Una delicia de masa dulce de Gran Bretaña se ha convertido en una parte querida de la cocina nacional de Zimbabue, donde, a pesar del pasado colonial del país, tanto las madres como los chefs ahora reclaman la repostería como propia.
El bollo, que los británicos normalmente disfrutan con el té de la tarde, es omnipresente en Harare, la capital del país del sur de África.
Un desayuno favorito en estas partes, se puede encontrar en todas partes, desde restaurantes de alta gama hasta los puestos de mercado de los municipios empobrecidos.
«Nos encantan los scones. No son británicos, son nuestros, nuestros scones locales», dice Nyari Mashayamombe, una activista de derechos humanos, mientras sale de un restaurante de lujo en el distrito Belgravia de Harare, cuyo jardín está salpicado de sombrillas abiertas.
Densos pero aireados, los bollos zimbabuenses son el resultado de la mezcla intercultural que vino con la colonización, dice Mashayamombe, una pelirroja de 42 años que también es cantante y personalidad de los medios.
En «lugares elegantes como aquí… un bollo hermoso cuesta hasta seis dólares», dijo, refiriéndose a los dólares estadounidenses que se han convertido en la moneda paralela y preferida de Zimbabue.
«Vale la pena.»
A pocos kilómetros de distancia, en un mercado en el municipio más antiguo de Harare, Mbare, es imposible encontrar bollos después del mediodía.

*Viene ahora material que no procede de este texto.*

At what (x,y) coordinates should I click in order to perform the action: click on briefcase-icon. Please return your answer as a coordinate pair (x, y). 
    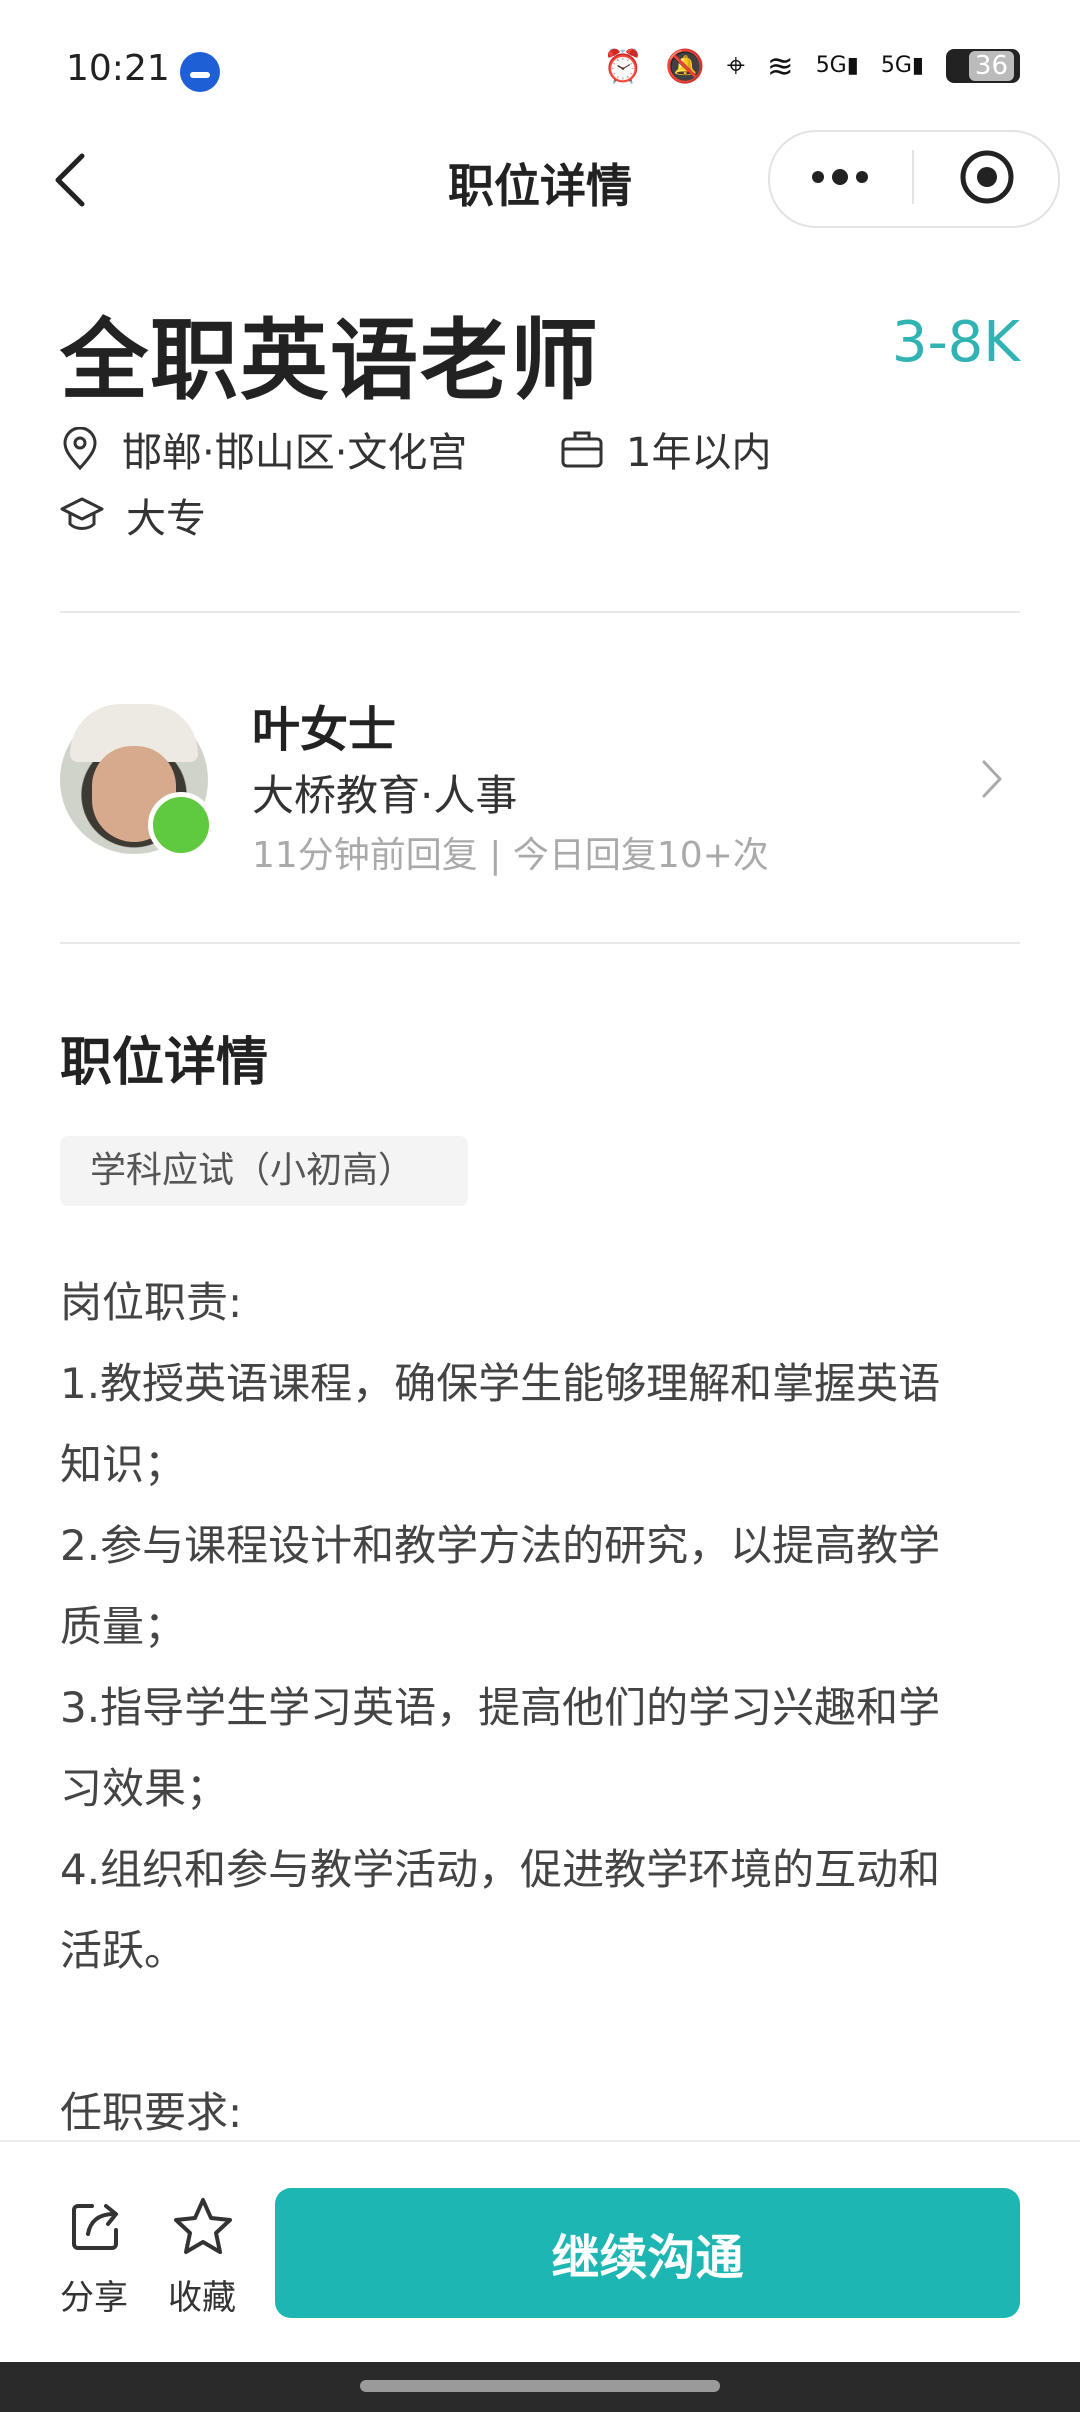
    Looking at the image, I should click on (582, 450).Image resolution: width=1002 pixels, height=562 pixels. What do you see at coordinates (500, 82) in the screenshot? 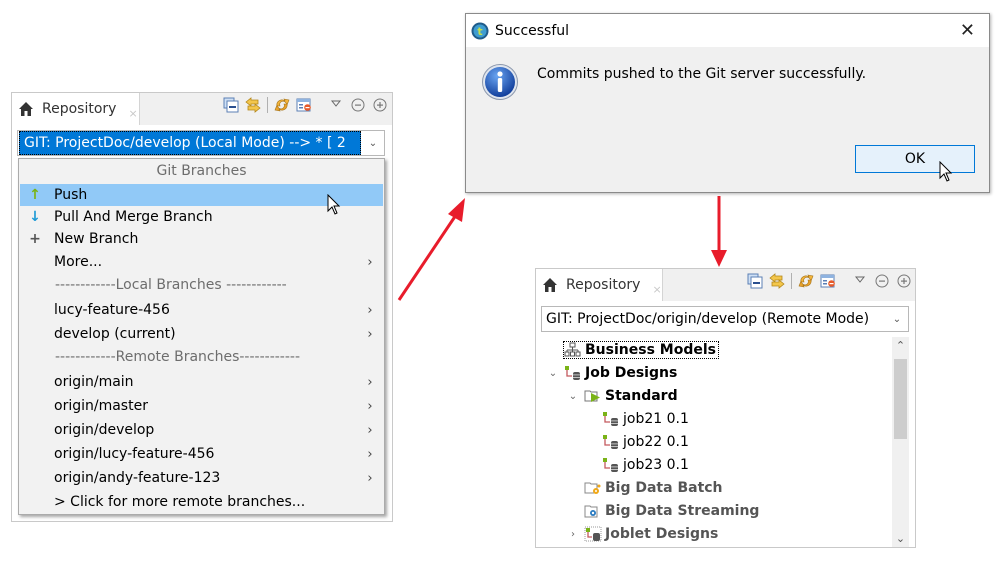
I see `info-icon` at bounding box center [500, 82].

«Los vendimos todos esta mañana. Se mueven rápido», dice un vendedor.
Levadura y suero de leche
La principal panadería comunal de Mbare, un bullicioso distrito de clase trabajadora, abre al amanecer.
Tawanda Mutyakureva, de 26 años, llega sobre las cinco de la mañana a su puesto de trabajo, de dos metros cuadrados, donde tiene que agacharse para extender la masa sobre una encimera a la altura de las rodillas.

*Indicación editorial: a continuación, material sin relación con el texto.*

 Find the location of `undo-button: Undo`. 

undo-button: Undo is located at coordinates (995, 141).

Todos los días produce alrededor de 200 bollos en una habitación sobrecalentada con paredes de bloques de hormigón, iluminada por dos bombillas que cuelgan de un cable.
Blandiendo un cortador de galletas, trabaja rápidamente para preparar un lote tras otro, y cada bollo se vende por 25 centavos de dólar.
En el ambiente cálido y húmedo que huele a levadura, su esposa, con su bebé atado a la espalda, lo ayuda a enmantequillar los pasteles y limpiar los platos.
Los revendedores vienen a comprar 10 o 20 piezas que se venderán en pequeñas tiendas de abarrotes.
Memory Mutero, de 46 años, fue a la panadería a comprar pan, ya que ella hace sus propios scones en casa.
«Preparo bollos para mis tres hijos. Tardo unos 45 minutos», cuenta a la AFP.
Sus ingredientes son simples: harina, sal, levadura, azúcar, mantequilla y leche.
Pero en Bottom Drawer, un salón de té de lujo en Harare, la cocinera Veronica Makonese no está impresionada después de probar un bollo traído del pueblo.
«¡No hay leche en esos, usaron agua!» afirma el hombre de 46 años.
Con un pañuelo blanco en la cabeza, Makonese dice que hace su propio suero de leche para sus bollos, para controlar la temperatura y los niveles de acidez, y usa solo mantequilla real para garantizar el sabor y la suavidad adecuados.
Su jefa, Sarah Macmillan, una zimbabuense de 53 años, dice que anhela los bollos que comía cuando era niña.
En ese entonces, dos tiendas en el centro de Harare, ahora cerradas, competían por la corona del mejor bollo del país, y Macmillan quería que su salón de té hiciera algunos que son «igual de buenos».
Macmillan dice que el secreto del éxito perdurable del pastelito, en un país que lucha contra la pobreza endémica, es simple: «Es muy abundante y asequible».